Research at Leeds resulted in the development of a new statistical model to forecast customer behaviour in the retail banking sector. 

The model has been incorporated into the decision making processes of Yorkshire Bank to direct appropriate products and services to its customers based on predictions and forecasts provided by the model. 

Yorkshire Bank estimates that incorporation of the new forecasting tool into its customer relationship management system resulted in an increase in profits of more than £20 million over the period 2009–12.

Underpinning research

To address the unique challenges faced by the retail banking sector in relation to the complexity of the products and the customer base Leeds researchers developed an adaptive segmentation approach to estimate CLV. 

For a given customer, a group of other customers with similar characteristics (e.g. current and past customer revenues, age, tenure with the company, credit score, and current and past product holdings) is identified and, using historical data of this group the customer's future behaviour and profitability is predicted – typically for the next quarter.

Longer-term predictions of customer behaviour and potential for generating revenue are complicated by the fact that a customer’s profile changes over time: the customer gets older, can move house, change job, buy new products, and so forth.

To account for this fluidity, longer-term forecasts are derived by combining this estimation technique with forecasts on changes of the customer's characteristics due to product purchases or financial circumstances. Identification of suitable 'neighbourhoods' is a key aspect of this approach. 

Customers are segmented into neighbourhoods populated by people with statistically similar characteristics. These neighbourhoods have to be small enough to ensure customer homogeneity within a local segment yet sufficiently large to ensure the robustness of the forecasts of future behaviour. 

This segmentation is achieved by applying a similarity measure, which is defined over the predictive variable space.

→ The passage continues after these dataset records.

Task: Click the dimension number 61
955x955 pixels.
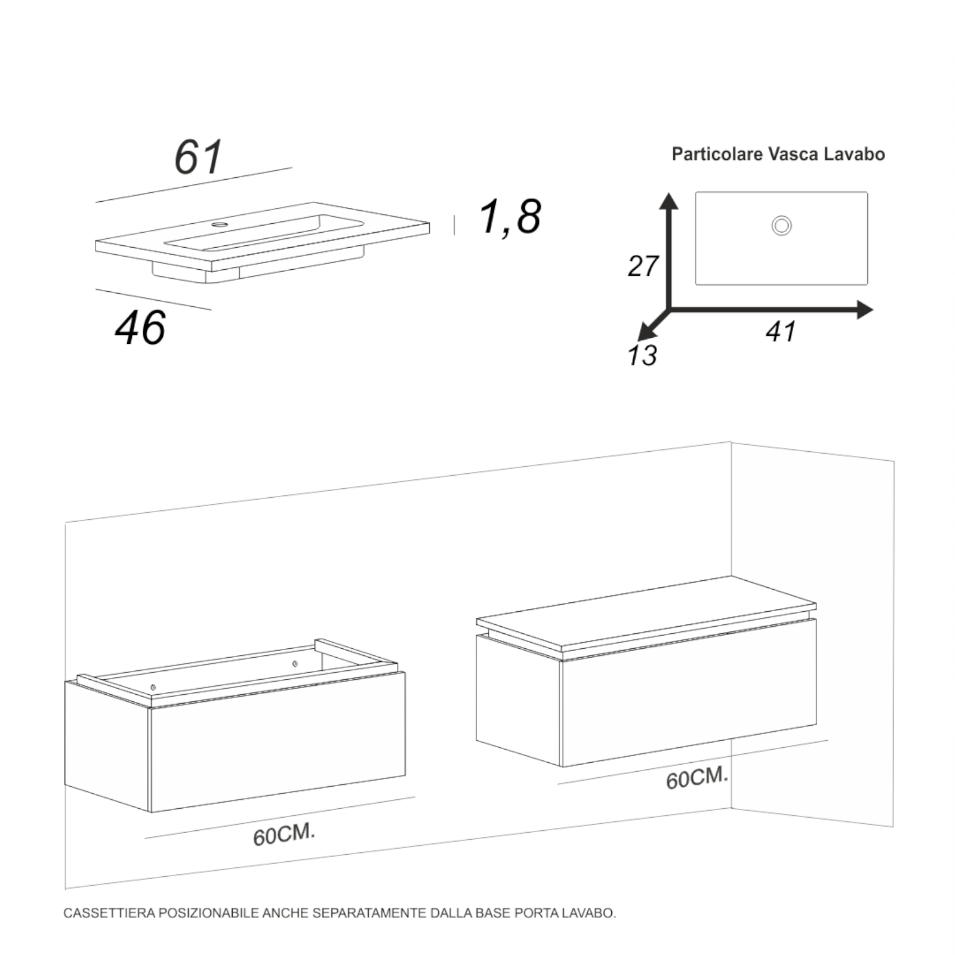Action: tap(198, 157)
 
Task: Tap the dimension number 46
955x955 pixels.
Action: tap(140, 328)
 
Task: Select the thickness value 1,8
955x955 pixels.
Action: tap(510, 217)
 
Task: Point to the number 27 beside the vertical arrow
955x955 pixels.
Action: tap(643, 266)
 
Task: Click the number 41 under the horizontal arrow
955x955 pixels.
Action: tap(781, 332)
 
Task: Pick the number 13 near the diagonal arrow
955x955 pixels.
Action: tap(642, 356)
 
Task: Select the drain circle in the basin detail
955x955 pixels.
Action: tap(781, 226)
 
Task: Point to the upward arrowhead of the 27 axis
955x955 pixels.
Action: tap(669, 201)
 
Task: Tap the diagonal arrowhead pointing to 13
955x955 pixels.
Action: tap(645, 333)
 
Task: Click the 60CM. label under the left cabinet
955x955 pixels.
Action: tap(284, 834)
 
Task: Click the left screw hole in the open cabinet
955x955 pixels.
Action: tap(153, 687)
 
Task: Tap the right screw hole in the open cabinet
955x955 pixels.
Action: tap(294, 663)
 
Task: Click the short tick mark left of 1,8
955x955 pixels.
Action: tap(454, 225)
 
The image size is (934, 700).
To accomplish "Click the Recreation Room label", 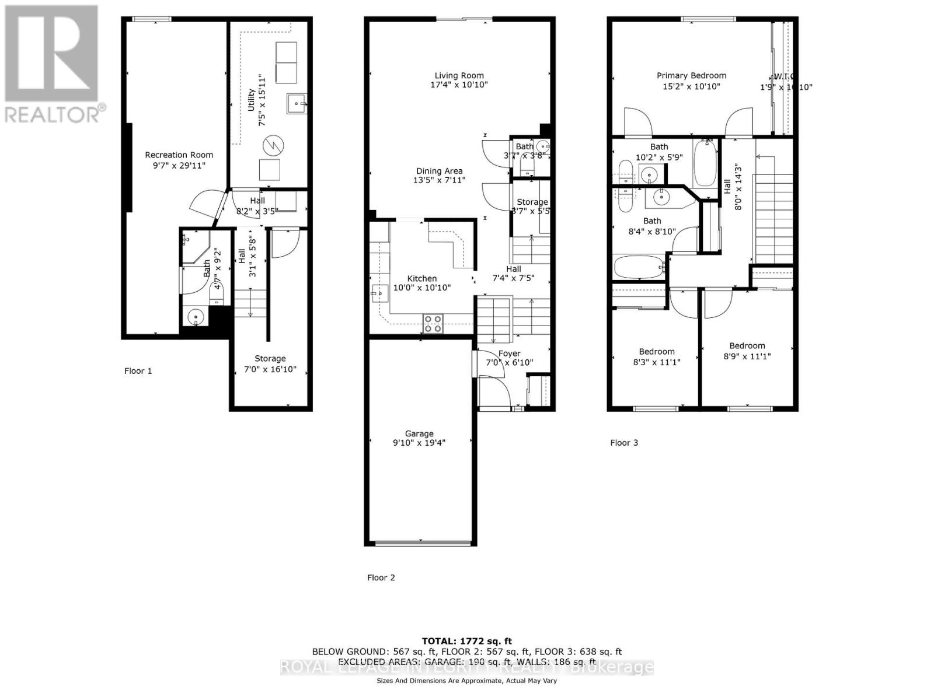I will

The adaptive-segmentation approach to modelling has a number of advantages over existing methods in a retail-banking context: it is independent of the variable distributions and works with different correlation structures, which is an important feature given that most variables in this commercial context are not normally distributed and exhibit strong non-linear correlation and autoregressive effects; all information contained in the distribution of customers' future behaviour is preserved, and; the model works with partial information and missing variable values, which is especially important due to imperfections in company data-collection processes and when predicting future revenue for new-to-bank customers, for whom only partial information is available initially.